Outbreaks of lipophilic toxins have been recorded in the north Atlantic coast of Morocco since 1999, but are rare in the Mediterranean coast. Samples of mussels from the Atlantic coast where toxicity was detected by mouse bioassay were stored for further research. Chemical analysis by LC-MS conducted in mussels harvested from this region showed, in addition to the presence of okadaic acid (OA) and dinophysistoxin-2 (DTX2), the presence of azaspiracid-2 (AZA2) as the dominant form of the azaspiracid's (AZAs) family, followed by AZA1 (13% to 26%). AZA3 was rarely detected, and maximal concentrations found were between 3% and 8% of total AZA1/3. The presence of AZA2 and AZA1 was confirmed by mass spectra. Time series corresponding to the summer of 2004 and 2005 showed maximal concentration of AZAs appeared in July in both years. Correlation with occurrence of OA and DTX2, showed both toxin families could appear simultaneously in Moroccan mussels, but maximal concentrations found were always separated in time. This is the first report of azaspiracids in Morocco (NW Africa) and the first report outside of European coastlines.

INTRODUCTION

Azaspiracid poisoning (AZP) is a new human gastrointestinal illness discovered in 1995 after consumption of contaminated Irish mussels in the Netherlands (McMahon & Silke 1996). Azaspiracid-1 (AZA1) was the first molecule of the group to be structurally characterized (Satake et al. 1998). Now, at least more than 10 azaspiracid congeners are known (James et al. 2003b). From these, AZA1, AZA2, and AZA3 were the dominant compounds found in shellfish, followed by AZA4 and AZA5. The remaining ones (AZA6-11) were minor components. It is hypothesized so far that these lipophilic toxins accumulate in bivalve molluscs after feeding on the toxic microalgae Protoperidinium crassipes, previously considered to be toxicologically harmless (James et al. 2003a).
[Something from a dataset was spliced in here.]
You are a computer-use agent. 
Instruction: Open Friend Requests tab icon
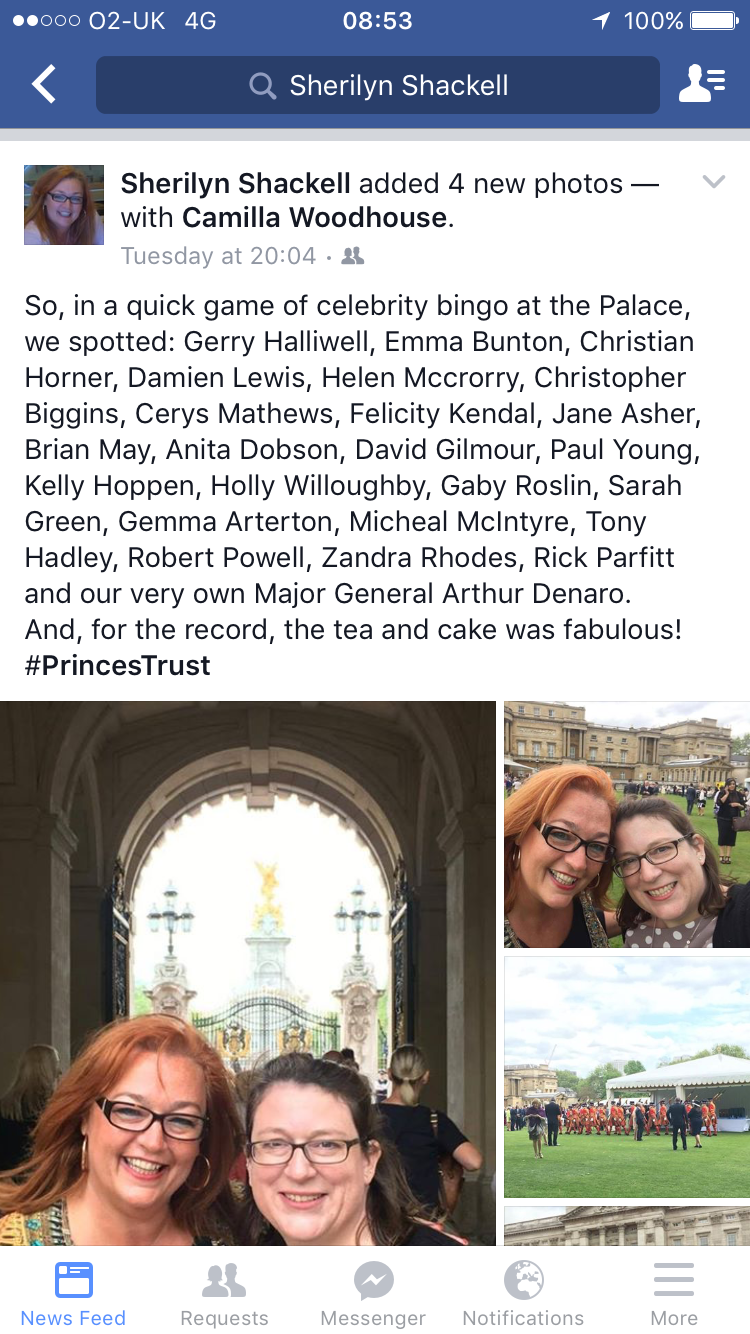coord(224,1280)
The symptoms of acute AZP intoxication include nausea, vomiting, severe diarrhea, and stomach cramps (Satake et al. 1998), which closely resemble the symptoms associated with diarrheic shellfish poisoning (DSP). Toxicological studies showed that repeated administration of AZAs caused prolonged damage in the intestine and induced lung tumors in mice (Ito et al. 2002).
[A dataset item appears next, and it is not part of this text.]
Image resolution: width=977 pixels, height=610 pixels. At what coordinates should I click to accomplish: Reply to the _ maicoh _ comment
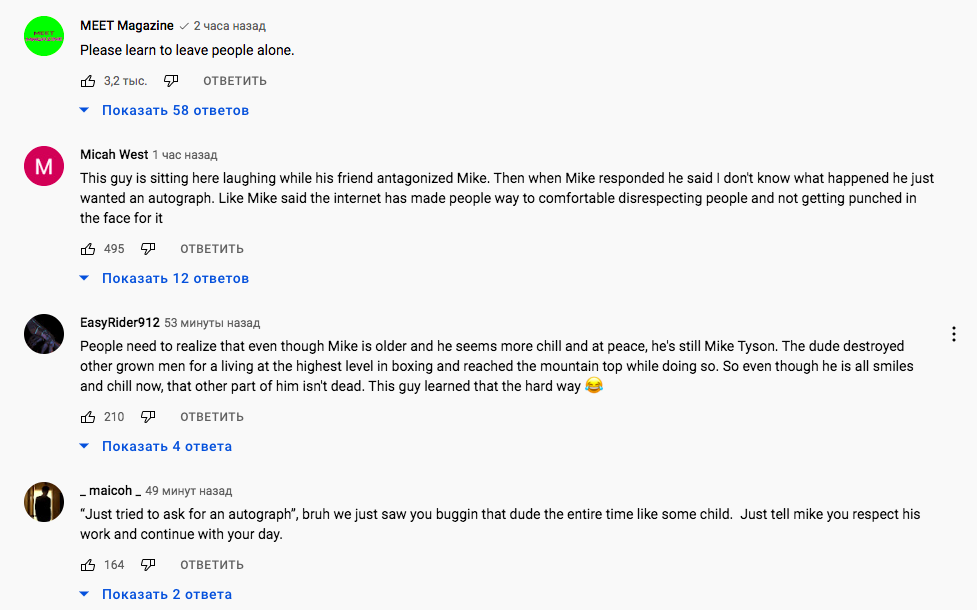pos(212,565)
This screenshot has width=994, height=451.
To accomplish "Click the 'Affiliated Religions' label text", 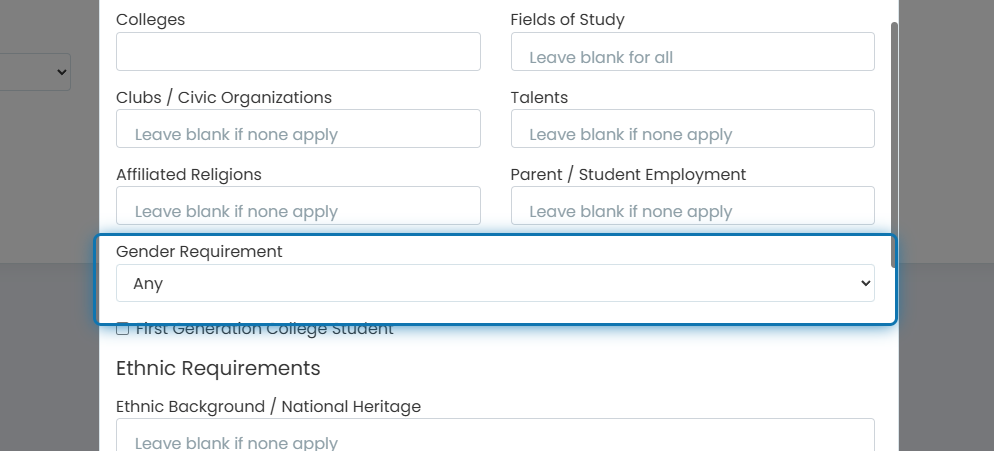I will [188, 174].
Although shellfish harvested in Ireland provoked the first incidents of human intoxications by azaspiracids, the research in other European countries has led to the discovery of these toxins in shellfish from the United Kingdom, Norway, France, and Spain (James et al. 2002a, Magdalena et al. 2003). Although AZP is a serious concern in Europe, its presence has never been reported outside European waters.
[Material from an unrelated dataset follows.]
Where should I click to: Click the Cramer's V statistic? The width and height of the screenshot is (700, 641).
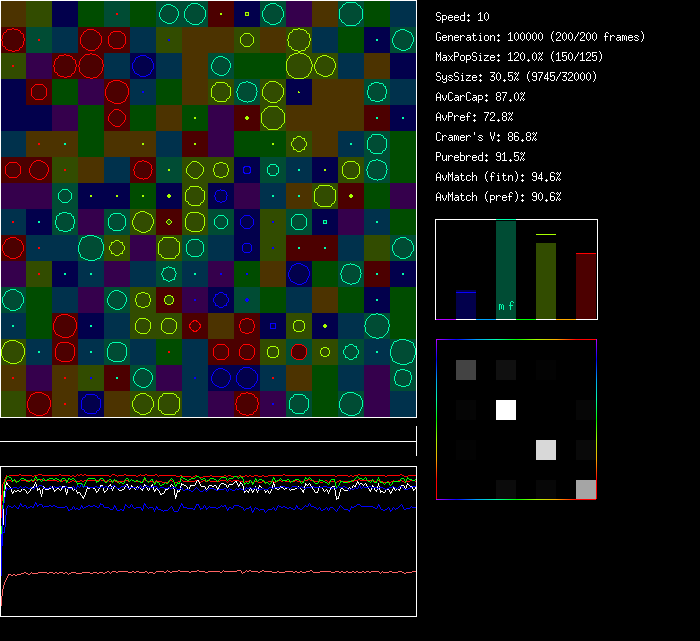[486, 137]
Outbreaks of lipophilic toxins have been recorded in shellfish from the north Atlantic coast of Morocco since 1999, but these toxins are rare in the Mediterranean coast (Taleb 2005). The Moroccan monitoring program to screen for the presence of lipophilic compounds employs the mouse bioassay (MBA), which does not allow distinguishing the contamination from different phycotoxin families, such as DSP or AZP, because these compounds are detected altogether. Although several methodologies exist to study the contamination with DSP, the only methodology available so far to confirm the specific presence of azaspiracids is liquid chromatography coupled to mass spectrometry (LC-MS) (Ofuji et al. 1999). Samples of blue mussels collected in Morocco during the summers of 2004 and 2005 were screened by LC-MS for lipophilic compounds. Besides the presence of DSP toxins (to be reported elsewhere), the presence of azaspiracids was put into evidence and is now reported here for the first time.

MATERIALS AND METHODS

Study Area

Samples of mussels (Mytilus galloprovincialis) were collected regularly from Oulad Ghanem and Dar Hamra at the Atlantic coast of Morocco (south of Casablanca, Fig. 1). Digestive glands (DG) were dissected from whole shellfish, homogenized, and extracted for MBA testing. The samples used for the study were selected from those collected in the period of summer outbreaks of samples positive to lipophilic toxins. Digestive glands of positive samples were stored frozen for ulterior analysis by LC-MS.

[FIGURE 1 OMITTED]

Sample Preparation and LC-MS Analysis

Digestive glands were homogenized, and a 5-g aliquot was taken and extracted by ultraturrax with 20 mL aqueous 90% methanol in a screw-cap plastic centrifuge tube, followed by a 10 min centrifugation at 2500g. A 2-milliliter aliquot of the methanolic supernatant was transferred to 10-mL glass test tubes, washed with hexane (2 x 2 mL), and extracted with dichloromethane (2 x 2 mL). The combined dichloromethane layers were dried with anhydrous sodium sulphate, centrifuged, transferred to small glass test tubes, and dried at 38[degrees]C under reduced pressure on a RapidVap (Labconco, USA). After resuspension with 500-[micro]L aqueous 90% methanol, contents were transferred to a 2 mL autosampler vial. Vortex mixing was used in all liquid-liquid and resuspension steps.